**Aim:**
Rewrite these lines with every "screenshot" changed to "screen image", keeping everything else unchanged and leaving the pictures out.

**Data for this task:**
┄┄┄┄┄┄┄┄┄┄┄┄┄┄┄┄┄┄┄┄

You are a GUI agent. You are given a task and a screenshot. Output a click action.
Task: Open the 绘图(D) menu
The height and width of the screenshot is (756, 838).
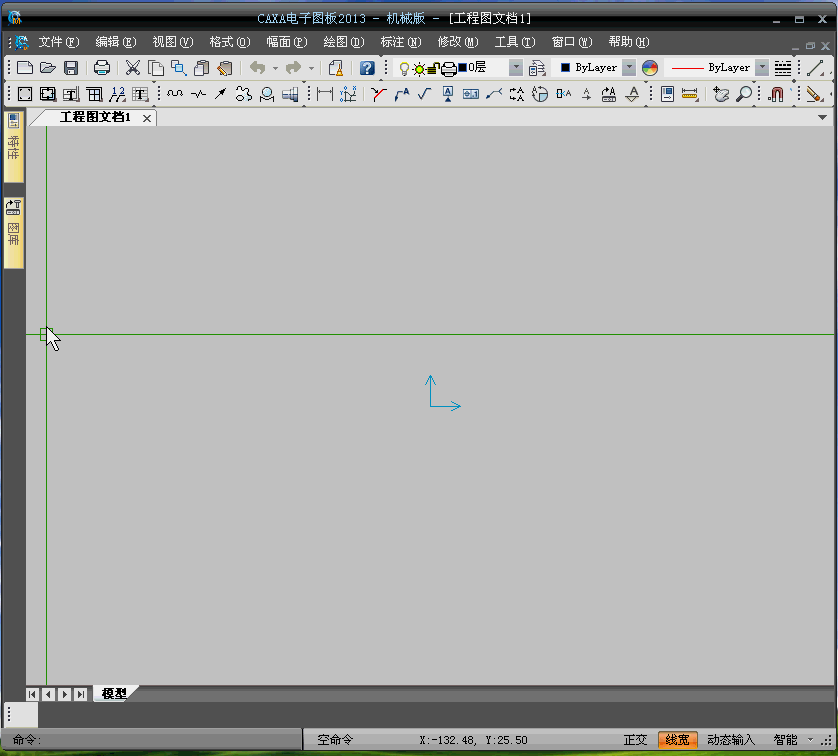click(344, 42)

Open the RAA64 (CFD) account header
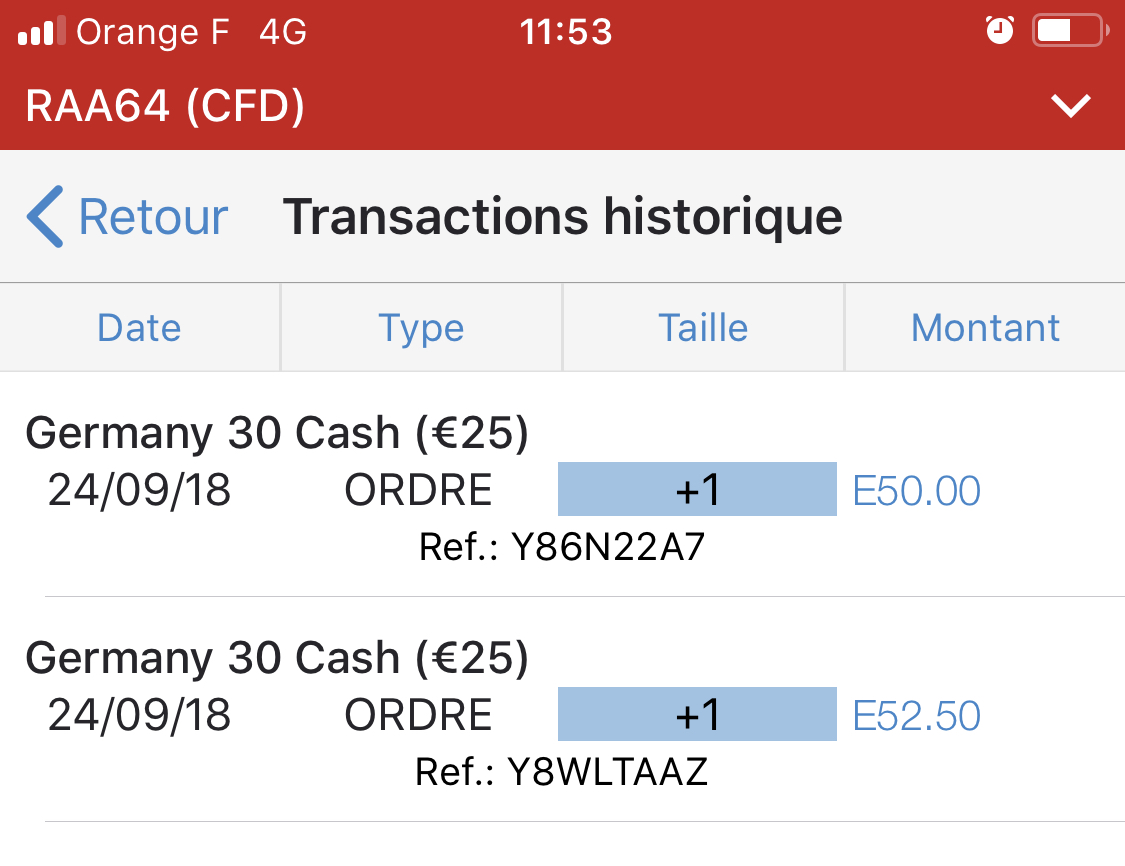(165, 106)
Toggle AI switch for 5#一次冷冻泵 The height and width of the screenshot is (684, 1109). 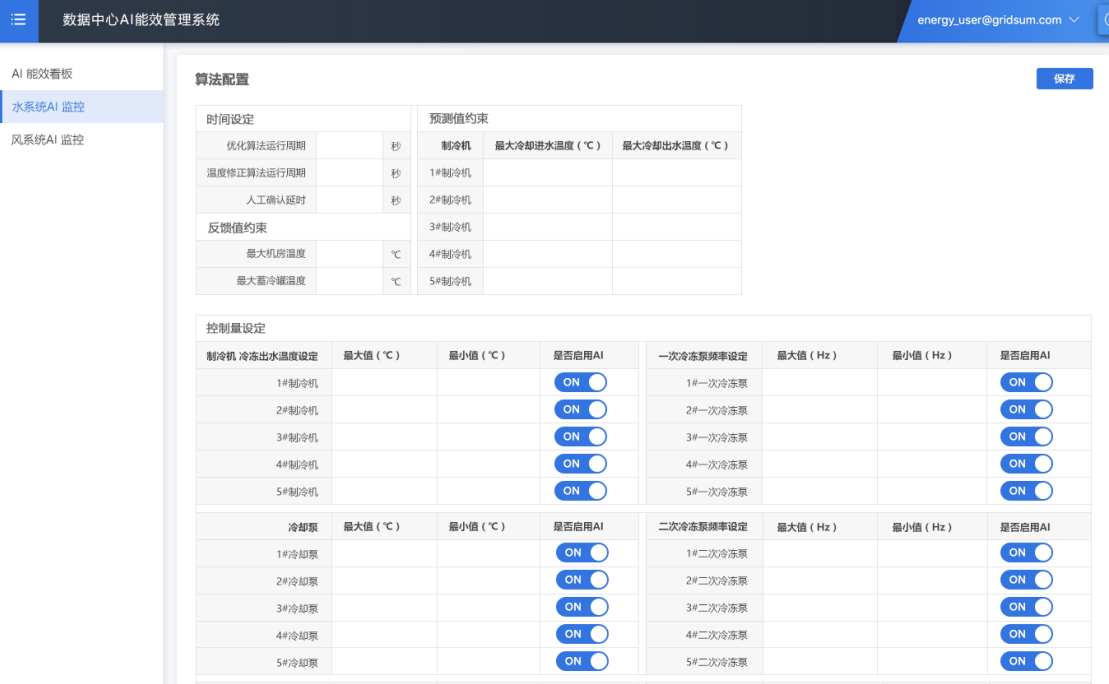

┄┄┄┄┄┄┄┄┄┄┄┄┄┄┄┄┄┄┄┄

**Task answer:**
You are a GUI agent. You are given a task and a screen image. Output a click action.
Task: Open the 绘图(D) menu
The height and width of the screen image is (756, 838).
click(344, 42)

Open the RAA64 (CFD) account header
(165, 106)
Toggle AI switch for 5#一次冷冻泵 The height and width of the screen image is (684, 1109). 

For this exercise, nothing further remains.